START Data provided
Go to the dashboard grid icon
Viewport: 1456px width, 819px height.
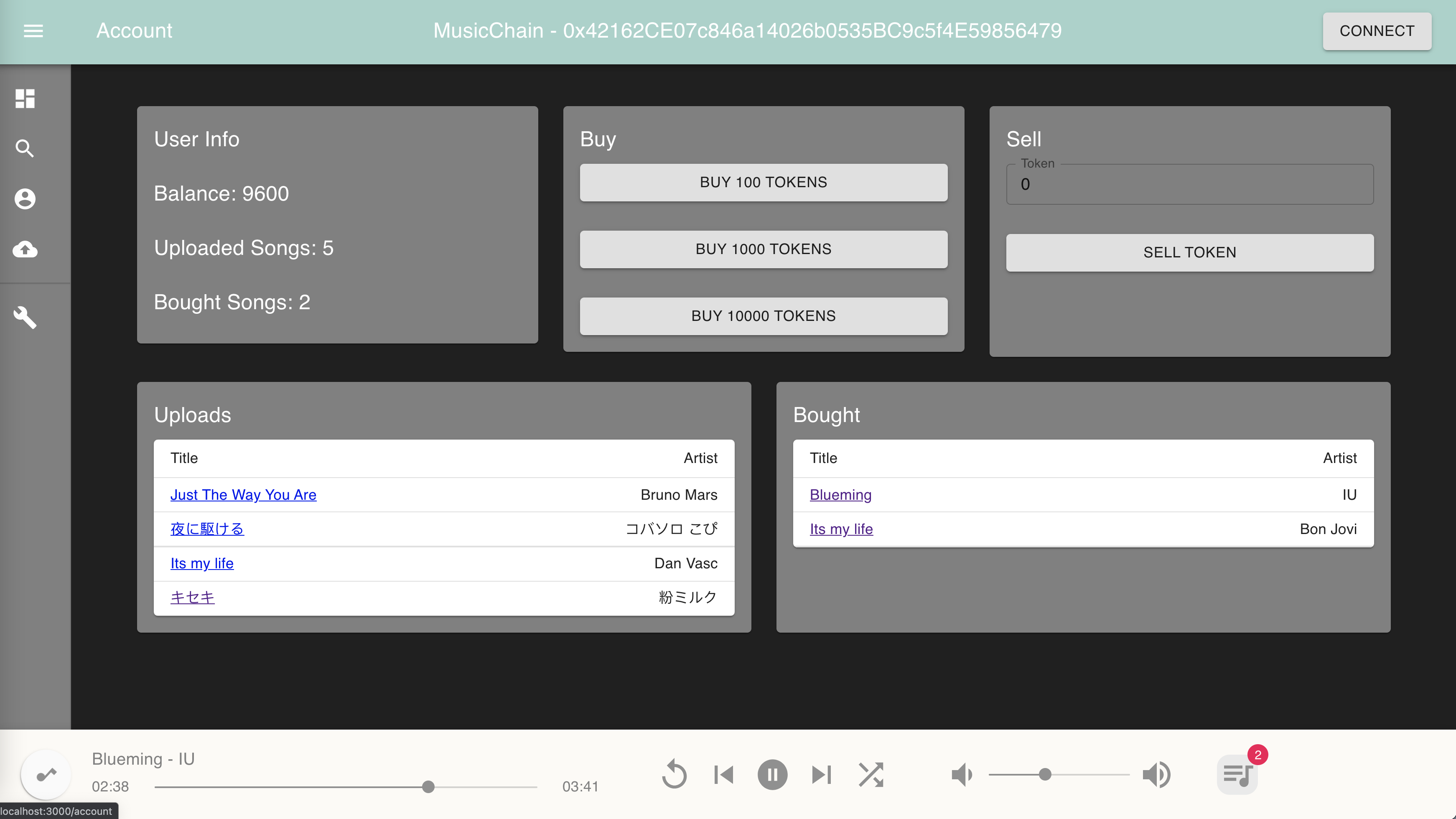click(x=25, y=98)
END Data provided
START Data provided
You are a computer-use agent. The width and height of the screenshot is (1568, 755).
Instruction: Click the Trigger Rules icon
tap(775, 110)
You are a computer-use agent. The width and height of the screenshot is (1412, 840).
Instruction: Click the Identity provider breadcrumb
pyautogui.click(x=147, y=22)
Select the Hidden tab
END Data provided
▶ _Your instructions_
Using the records above, select and copy every line that has the word "computer".

▶ _Answer space_
You are a computer-use agent. The width and height of the screenshot is (1568, 755).
You are a computer-use agent. The width and height of the screenshot is (1412, 840).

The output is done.